Madrid, anoche

El taxista que nos trajo anoche de vuelta a casa confesó que estaba trabajando porque no tenía a nadie con quien cenar. Una Nochebuena solo o la atropellada charla con desconocidos a la grupa de su taxi era el dilema. Susto a muerte. Tras nosotros la policía perseguía a un coche estilo Hollywood y Madrid se atragantaba de pavo y de soberbia incendiada de neones navideños.

-Cada año se me pasa más rápido el tiempo entre una navidad y otra. Es como si fuera el Día de la Marmota, le dije a mi padre. Un hombre solo.
-Pues espere usted a cumplir los sesenta… respondió el taxista solitario.

A mí los solos me producen una mezcla de respeto y curiosidad. Hay que ser un héroe para elegir el silencio y la furia con patatas. Ante un hombre o una mujer sola el resto se incomoda. Se pregunta por qué. Se le pone bajo un microscopio para analizar cada molécula. Se le pide una explicación. (Eso que yo me pregunto ante un buen número de parejas. Hay quien elige ahorcarse en compañía para rellenar el guiso de sus rutinas tristes. Pero la soledad -se sobreentiende-suele tener más de condena inevitable que de decisión premeditada).

El taxista de sesenta hubiera querido, tal vez, cenar con su mujer, con una mujer, cualquier mujer, y comentar el discurso del Rey Felipe VI y beber tres copas de más y ponerse entre pesado y cariñoso. 

Ayer mi querida amiga C, que lo es del colegio y desde los 4 años, pero vive fuera, me hizo la gran pregunta del microscopio una vez analizados los asuntos generales de demasiado tiempo sin contarnos.

-Bueno, ¿y en lo sentimental, qué?

Le conté, noté que me explicaba. Argumenté a babor y estribor.  Puse ejemplos concretos. Reproduje escenarios, fragmentos de palabras. Los pinté de colores. Me abrí en canal. Creo que no hubiera sido tan prolija de haber estado cómodamente casada con un señor muy gris y muy amable al que le pides que vaya abriendo la botella de vino mientras tú sofríes la cebolla del besugo.

Un solo siempre tiene que explicar por qué está solo.

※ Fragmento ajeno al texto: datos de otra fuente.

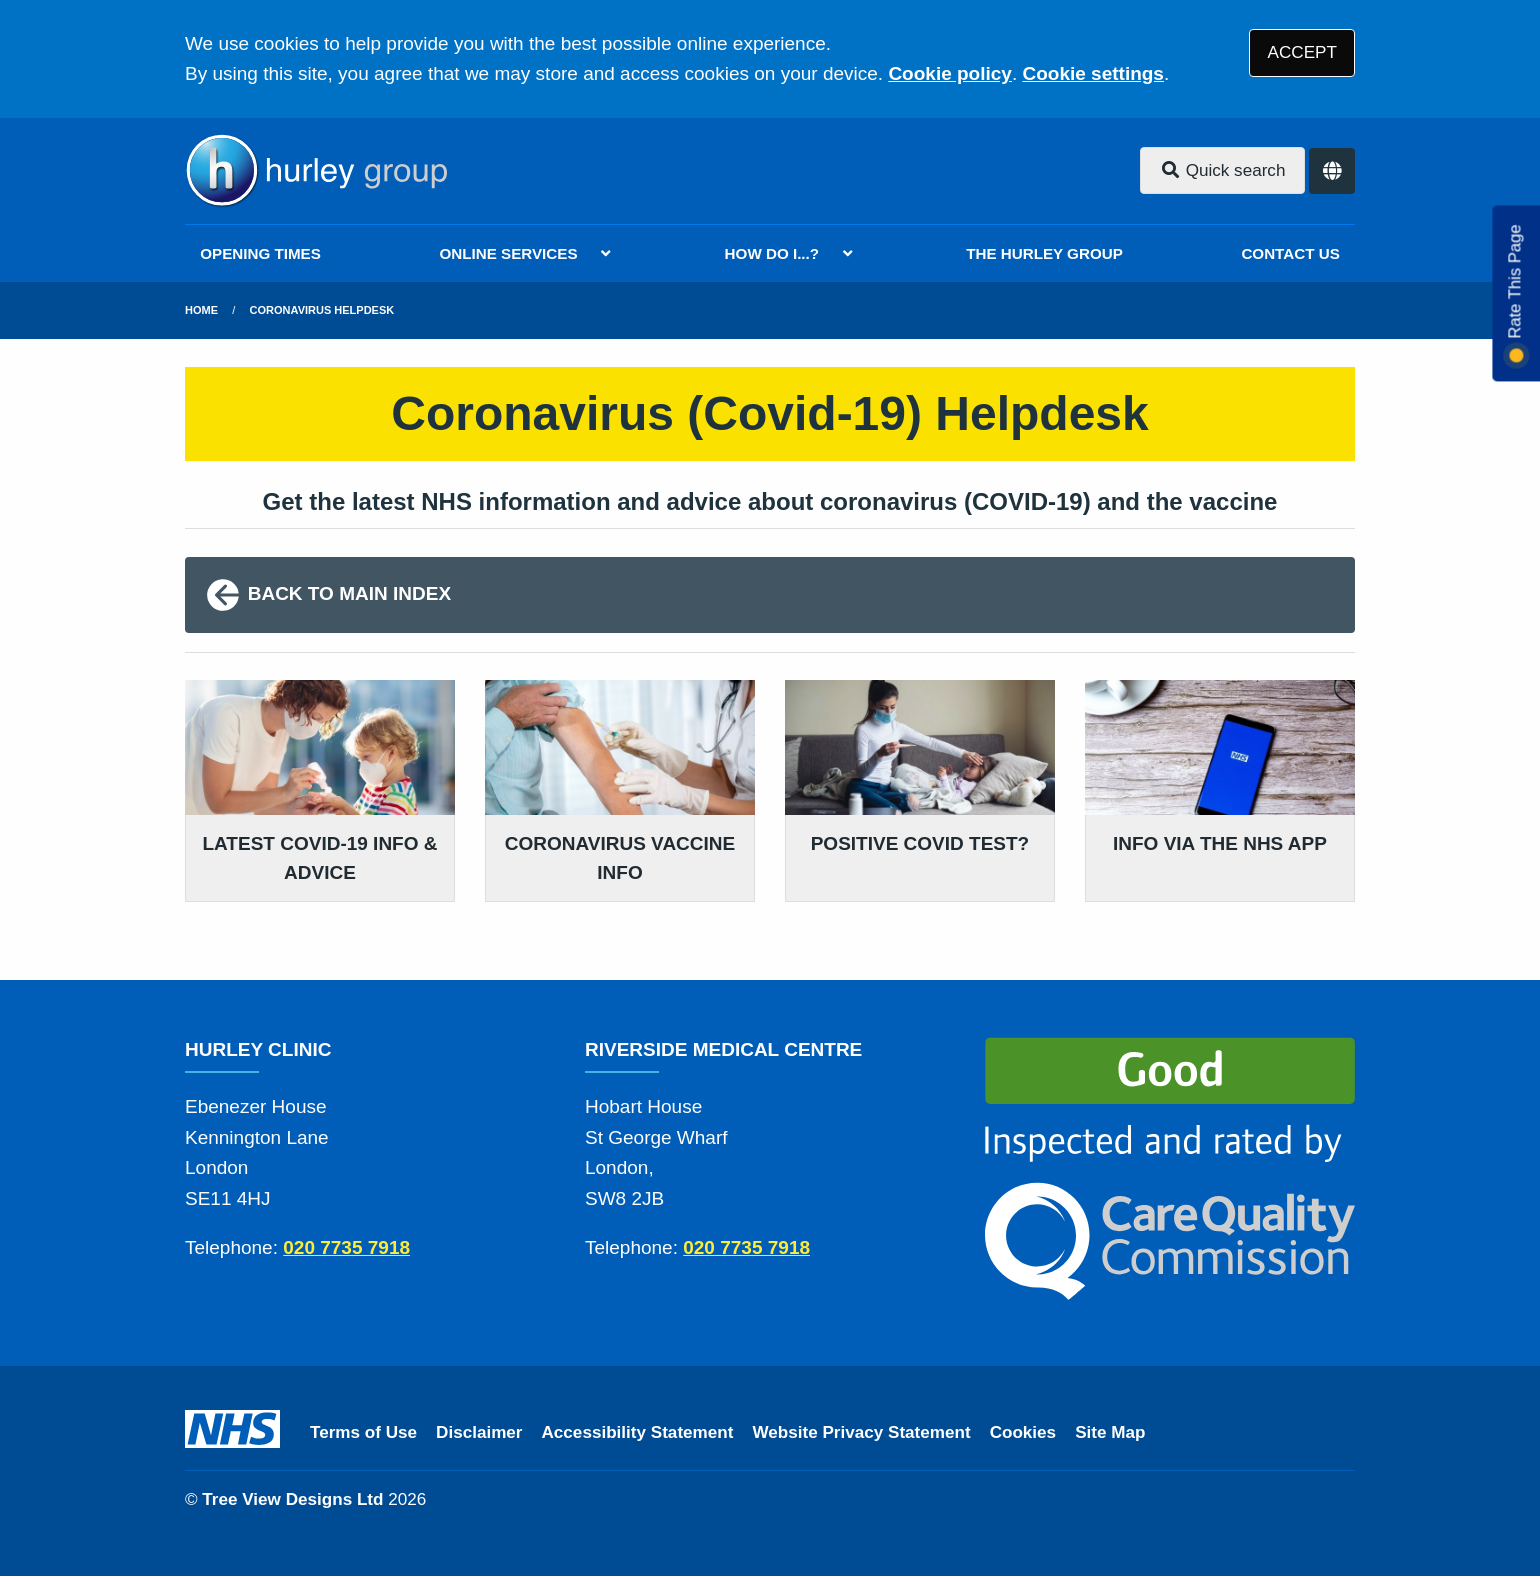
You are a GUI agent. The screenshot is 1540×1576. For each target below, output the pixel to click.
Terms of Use (363, 1432)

No sea que piensen que es un excéntrico, un maniático, un exigente enfermizo, un ansioso del vacío, un espíritu ácrata, un gen del yo en estado puro. Un gay camuflado. Un incendiario. Un raro de cojones.

-Tú eres una radical. Dijo mi amiga.
-Yo no sé dejar de mirar cuando ya he visto, me ¿defendí?

Un solo te interpela. Te plantea la honestidad de tu compañía, si la tienes. Te lo imaginas un diógenes del silencio. Un inadaptado. Un delincuente con cadáveres descuartizados en los armarios. Envidias, en secreto, su torre de marfil. Pero sólo un ratito. Deseas con toda tu alma que encuentre pronto a alguien. Poder jugar al tenis en pareja. Que te confiese que sí, que a veces el oxígeno se agota y se instala un silencio incómodo que se rellena con la lista de la compra o las comidas de domingo en casa de tu suegra. De una suegra cualquiera. Pero él me quiere, verás, y yo le quiero. Y no podría imaginar mi vida sin que me estuviera esperando con el mando de la tele cada noche.

Y tú le dirás entonces que lo entiendes. Y cogerás un taxi (de lobo solitario, por azar) y pensarás que hay héroes muy solos y muy acompañados. Que hay un tiempo de barbecho necesario para todo corazón que ha cabalgado las llamas de un volcán en compañía. Que un solo también es un cobarde en ocasiones. Un pan sin sal. Un indeciso. Pero que sofreír cebolla y abrir una botella no es tanta misión, si lo analizas. Y conducir la calle de Alcalá, anoche, tan despoblada y bella, con dos desconocidos satisfechos, no fue tan mal plan, después de todo.